§ PROBLEM TO WORK ON:
Return nothing but the lines from the line with "The width and" through the last line of the entries that follow, copied exactly and free of pictures.

§ STORED DATA:
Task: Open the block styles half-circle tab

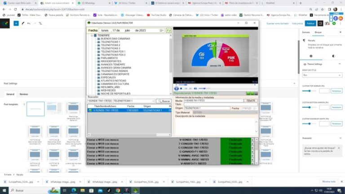Action: [x=333, y=56]
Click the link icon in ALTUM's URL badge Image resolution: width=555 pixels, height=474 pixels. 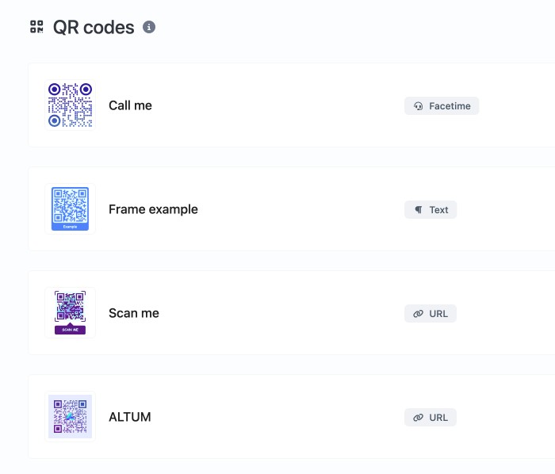click(x=419, y=418)
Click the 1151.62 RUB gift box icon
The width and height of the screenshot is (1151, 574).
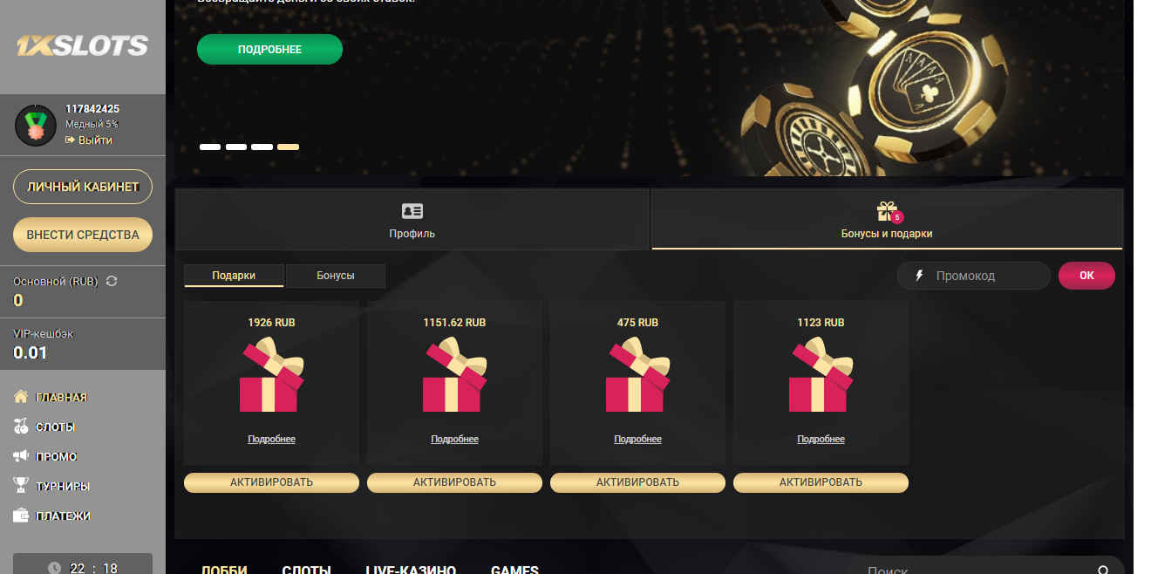pos(454,375)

§ EXERCISE SOLUTION:
The width and height of the screenshot is (1151, 574).
pos(454,375)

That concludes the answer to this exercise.